Edgar Morin et le peuple de gauche

samedi 10 février 2018.
 

Recension du livre d’Edgar Morin "Où est passé le peuple de gauche ?"

Le 2 mai 2017, Edgar Morin signait une tribune accréditant l’idée qu’Emmanuel Macron était susceptible de donner des « gages d’un renouveau politique ». Avait-il perdu de vue le « peuple de gauche » ? Voilà que, non sans malice, il nous retourne la question. Résumant l’histoire de ce « peuple de gauche », le philosophe le déclare disparu, avec ses partis, communiste et socialiste, et cela dès le premier septennat Mitterrand, qui avait « vidé le socialisme de toute substance ». « Il est vital » de « changer de voie », estime Morin : pour parer « le cours et la course qui entraînent notre humanité et notre planète vers des désastres », dégradation de la biosphère et dégradation de nos vies. Seule la « création d’une force historique » nouvelle pourrait être capable de « refouler progressivement l’hégémonie du profit, de l’intérêt, du calcul, de l’anonymat, en transformant l’agriculture, la consommation, le mode de vie, le vivre lui-même ».

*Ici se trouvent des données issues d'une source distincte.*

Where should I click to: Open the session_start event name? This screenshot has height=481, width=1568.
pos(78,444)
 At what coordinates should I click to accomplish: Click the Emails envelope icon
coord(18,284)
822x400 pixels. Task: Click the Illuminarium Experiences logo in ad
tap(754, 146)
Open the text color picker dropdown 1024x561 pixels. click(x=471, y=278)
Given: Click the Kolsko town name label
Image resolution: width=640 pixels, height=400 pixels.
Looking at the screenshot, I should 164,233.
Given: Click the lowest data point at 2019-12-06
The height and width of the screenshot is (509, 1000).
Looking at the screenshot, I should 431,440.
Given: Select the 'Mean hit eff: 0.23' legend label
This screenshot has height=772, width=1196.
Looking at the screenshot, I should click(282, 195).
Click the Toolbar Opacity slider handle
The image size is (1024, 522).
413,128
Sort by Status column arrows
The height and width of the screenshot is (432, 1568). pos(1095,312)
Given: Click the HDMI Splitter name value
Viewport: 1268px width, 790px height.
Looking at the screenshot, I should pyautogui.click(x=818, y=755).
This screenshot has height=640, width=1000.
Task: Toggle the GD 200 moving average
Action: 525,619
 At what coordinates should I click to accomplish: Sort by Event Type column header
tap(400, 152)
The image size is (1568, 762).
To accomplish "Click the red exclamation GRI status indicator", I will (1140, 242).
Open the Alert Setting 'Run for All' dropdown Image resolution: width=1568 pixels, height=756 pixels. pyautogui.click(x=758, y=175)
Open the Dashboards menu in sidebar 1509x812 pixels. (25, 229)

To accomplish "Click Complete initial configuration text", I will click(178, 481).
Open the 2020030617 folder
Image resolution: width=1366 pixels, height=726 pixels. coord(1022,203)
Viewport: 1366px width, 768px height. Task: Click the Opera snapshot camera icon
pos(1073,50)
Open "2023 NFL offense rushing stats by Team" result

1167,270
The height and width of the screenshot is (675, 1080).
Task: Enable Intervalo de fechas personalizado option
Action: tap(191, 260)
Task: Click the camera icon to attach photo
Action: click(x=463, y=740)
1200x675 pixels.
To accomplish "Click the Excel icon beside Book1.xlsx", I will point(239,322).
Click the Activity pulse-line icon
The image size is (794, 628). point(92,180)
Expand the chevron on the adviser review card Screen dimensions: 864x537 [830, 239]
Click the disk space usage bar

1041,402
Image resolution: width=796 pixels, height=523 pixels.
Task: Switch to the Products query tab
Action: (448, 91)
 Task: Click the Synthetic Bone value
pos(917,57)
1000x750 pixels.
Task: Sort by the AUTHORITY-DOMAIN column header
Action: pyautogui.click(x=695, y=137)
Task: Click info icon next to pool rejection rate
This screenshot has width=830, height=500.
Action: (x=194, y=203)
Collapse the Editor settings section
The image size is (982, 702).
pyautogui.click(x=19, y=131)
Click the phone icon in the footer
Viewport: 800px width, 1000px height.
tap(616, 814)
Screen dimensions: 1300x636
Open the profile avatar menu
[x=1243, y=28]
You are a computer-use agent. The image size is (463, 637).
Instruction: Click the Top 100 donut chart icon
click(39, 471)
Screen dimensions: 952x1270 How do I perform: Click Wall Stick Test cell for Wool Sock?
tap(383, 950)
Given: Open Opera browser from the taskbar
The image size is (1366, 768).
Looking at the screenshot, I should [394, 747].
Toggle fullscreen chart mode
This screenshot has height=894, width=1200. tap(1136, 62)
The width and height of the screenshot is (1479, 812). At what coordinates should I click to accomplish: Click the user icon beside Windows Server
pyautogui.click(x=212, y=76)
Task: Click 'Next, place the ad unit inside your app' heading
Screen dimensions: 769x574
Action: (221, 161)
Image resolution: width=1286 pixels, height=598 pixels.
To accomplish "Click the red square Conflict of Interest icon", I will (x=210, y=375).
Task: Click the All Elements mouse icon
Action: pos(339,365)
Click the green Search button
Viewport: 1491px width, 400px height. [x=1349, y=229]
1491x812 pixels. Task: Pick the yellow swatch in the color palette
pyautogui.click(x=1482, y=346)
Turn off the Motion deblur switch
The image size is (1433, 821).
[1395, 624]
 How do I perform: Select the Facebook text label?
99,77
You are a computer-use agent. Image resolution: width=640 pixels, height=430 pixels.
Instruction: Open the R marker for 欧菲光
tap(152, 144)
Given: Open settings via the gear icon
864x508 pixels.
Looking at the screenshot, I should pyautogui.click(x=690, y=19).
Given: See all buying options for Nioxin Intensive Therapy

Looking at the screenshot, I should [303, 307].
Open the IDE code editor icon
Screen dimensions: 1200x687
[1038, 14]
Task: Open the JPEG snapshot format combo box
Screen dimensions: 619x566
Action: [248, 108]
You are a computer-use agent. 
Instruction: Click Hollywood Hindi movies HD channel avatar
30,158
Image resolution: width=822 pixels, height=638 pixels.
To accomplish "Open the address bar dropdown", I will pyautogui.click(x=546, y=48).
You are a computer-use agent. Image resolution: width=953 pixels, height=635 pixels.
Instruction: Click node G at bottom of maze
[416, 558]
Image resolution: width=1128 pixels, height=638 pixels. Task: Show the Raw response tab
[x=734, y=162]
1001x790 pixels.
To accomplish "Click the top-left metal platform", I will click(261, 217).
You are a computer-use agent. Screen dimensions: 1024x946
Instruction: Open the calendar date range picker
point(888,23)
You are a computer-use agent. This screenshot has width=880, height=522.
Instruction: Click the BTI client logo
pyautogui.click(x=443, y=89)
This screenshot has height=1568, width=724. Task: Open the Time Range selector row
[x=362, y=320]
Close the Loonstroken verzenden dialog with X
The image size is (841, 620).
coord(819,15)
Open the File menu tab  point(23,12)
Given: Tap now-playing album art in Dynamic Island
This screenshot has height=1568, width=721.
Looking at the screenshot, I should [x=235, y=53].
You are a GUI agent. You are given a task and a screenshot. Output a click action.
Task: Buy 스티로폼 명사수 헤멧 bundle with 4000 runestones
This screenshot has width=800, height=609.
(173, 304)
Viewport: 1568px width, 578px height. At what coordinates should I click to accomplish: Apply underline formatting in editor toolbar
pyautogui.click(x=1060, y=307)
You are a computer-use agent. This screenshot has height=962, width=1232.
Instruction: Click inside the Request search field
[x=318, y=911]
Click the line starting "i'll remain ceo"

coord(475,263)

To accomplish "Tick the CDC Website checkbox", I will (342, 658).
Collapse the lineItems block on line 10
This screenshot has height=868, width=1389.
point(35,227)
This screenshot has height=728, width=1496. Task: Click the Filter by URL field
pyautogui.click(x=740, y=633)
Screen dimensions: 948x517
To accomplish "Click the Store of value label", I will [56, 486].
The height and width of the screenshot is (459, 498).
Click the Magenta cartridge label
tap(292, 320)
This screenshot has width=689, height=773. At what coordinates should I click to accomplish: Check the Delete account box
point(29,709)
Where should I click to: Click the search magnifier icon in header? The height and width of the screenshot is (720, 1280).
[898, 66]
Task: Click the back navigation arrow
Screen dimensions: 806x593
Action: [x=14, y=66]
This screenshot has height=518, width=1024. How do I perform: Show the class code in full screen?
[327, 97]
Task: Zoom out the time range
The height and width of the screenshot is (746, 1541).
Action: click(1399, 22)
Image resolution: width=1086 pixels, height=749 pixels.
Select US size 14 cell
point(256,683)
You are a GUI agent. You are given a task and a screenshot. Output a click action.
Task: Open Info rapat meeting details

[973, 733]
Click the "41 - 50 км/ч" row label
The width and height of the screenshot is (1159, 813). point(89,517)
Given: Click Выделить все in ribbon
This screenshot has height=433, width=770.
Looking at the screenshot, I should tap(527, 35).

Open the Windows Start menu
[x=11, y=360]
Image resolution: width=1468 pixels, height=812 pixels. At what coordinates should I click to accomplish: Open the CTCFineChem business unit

Le peuple de gauche, s’il existe, s’inquiète lorsqu’il lit sous la plume du philosophe que la « rentabilité peut être obtenue, non par la robotisation des comportements, mais par le plein-emploi de la personnalité et de la responsabilité des salariés ». Ou lorsque semble faire écho à la tribune du 2 mai le saisissant contraste entre les jugements lapidaires portés sur Jean-Luc Mélenchon et le portrait du président en « jeune Bonaparte », « habile, entreprenant, stratège, intelligent », etc. La politique dépend-elle d’« un personnage charismatique comme l’a été Macron au début » (sic) ?

On est soulagé en revanche de lire qu’Edgar Morin est « désolé de voir que, jusqu’ici, sur les ordonnances liées au Code du travail, l’action (du gouvernement) met en œuvre la vulgate économiste classique », et qu’il désapprouve les « dures mesures du ministre de l’Intérieur » : « la sensibilité de gauche ne peut que comprendre le problème des réfugiés, des migrants ». Être de gauche implique « la prise de conscience d’une communauté de destin terrestre ».

Il s’agit donc moins de dire adieu à « la gauche » que d’analyser son échec. La cause essentielle, ancienne, serait la disjonction de ses trois sources originaires, libertaire, socialiste et communiste. Songeant sûrement au très inspirant film de Raoul Peck, le philosophe cinéphile pense que la gauche se régénérera si elle refait « le même chemin qu’a fait Marx avec son ami Engels » : le diagnostic de Marx sur son époque, « la domination du capital », « reste valable : il a dit et prédit la mondialisation », même si on ne peut pas « tout réduire à l’économisme du capital », comme l’a fait la vulgate marxiste. Le jeune Marx voulait au contraire « croiser les savoirs », « sciences de la nature et sciences de l’homme ». « C’est ce travail que j’ai voulu accomplir », conclut Morin dans une phrase testamentaire, et c’est ce travail qu’il nous appelle à continuer. Qu’on se rassure, le philosophe fréquente toujours le bar glacé de la rue des Martyrs Au peuple de gauche. Dans cet espace de « coworking », personne ne se parle. Mais on est au moins d’accord sur un point : ne pas refaire la même erreur que François Mitterrand, qui n’avait « commencé à lire le Manifeste du parti communiste (1848) qu’en montant dans l’avion qui le menait à Moscou pour être reçu au Kremlin ».